begin

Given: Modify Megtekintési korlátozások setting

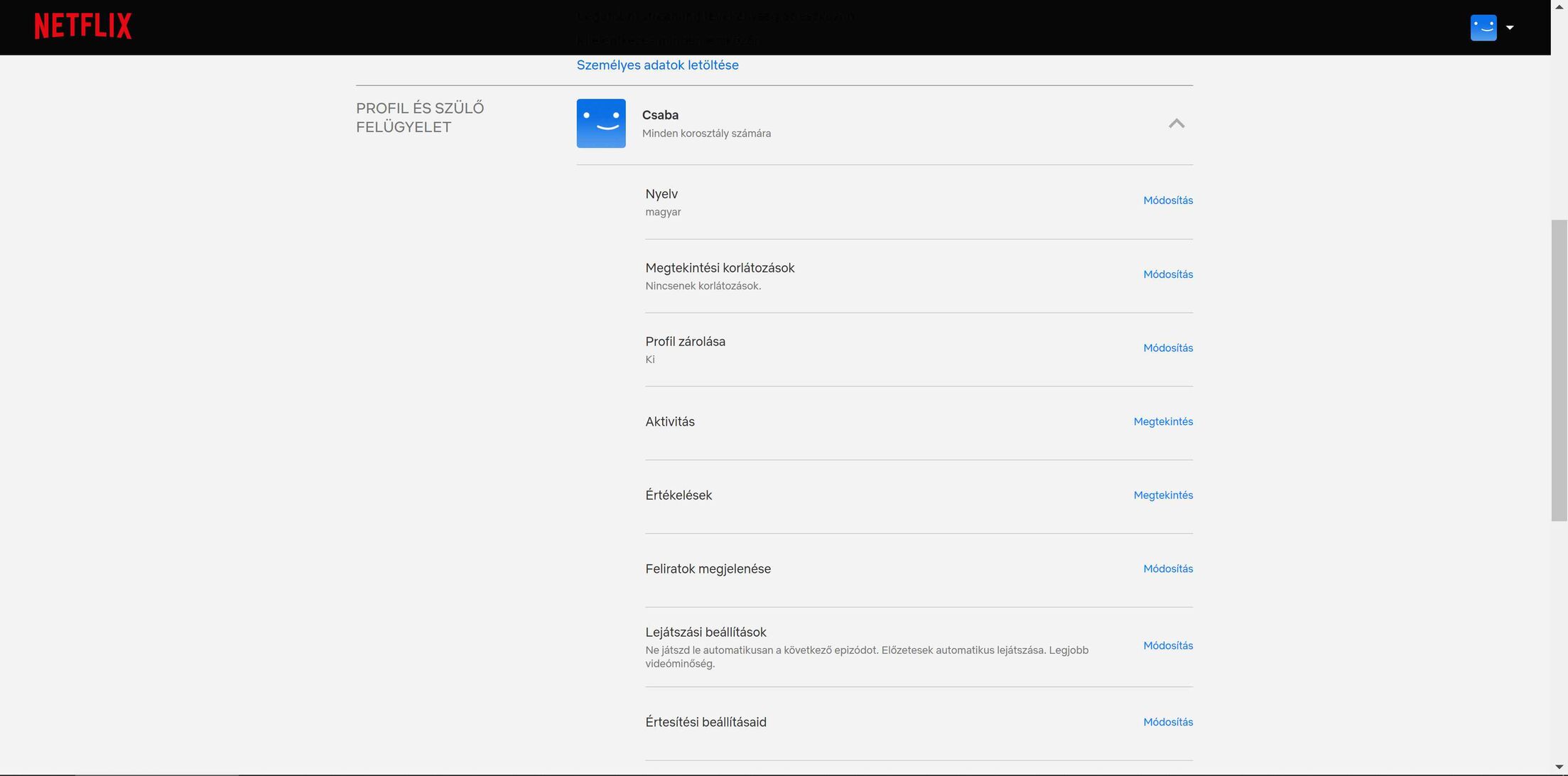Looking at the screenshot, I should 1167,274.
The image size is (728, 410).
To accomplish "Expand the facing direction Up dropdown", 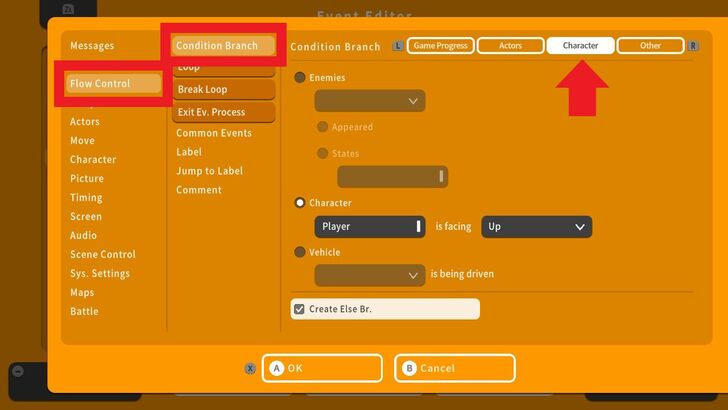I will tap(536, 227).
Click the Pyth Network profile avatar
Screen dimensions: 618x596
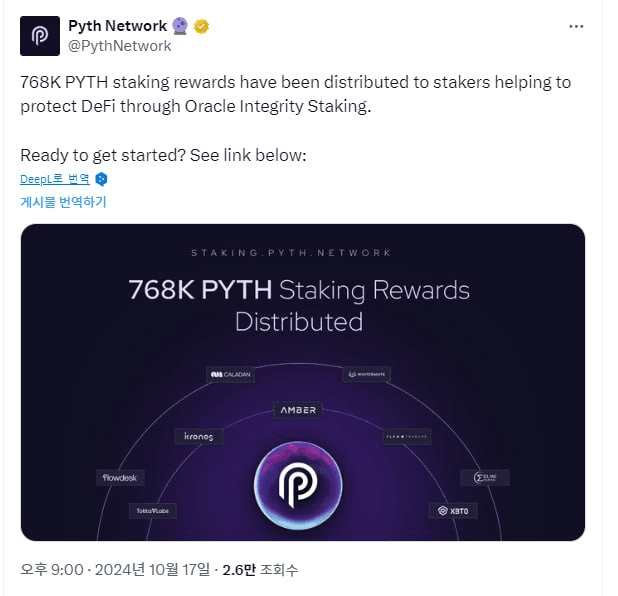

end

■ **What this task involves**
Pick out each line of the records above that contains the string "Given", matching case exactly, and copy those lines.

■ **Exercise solution**
Given: Modify Megtekintési korlátozások setting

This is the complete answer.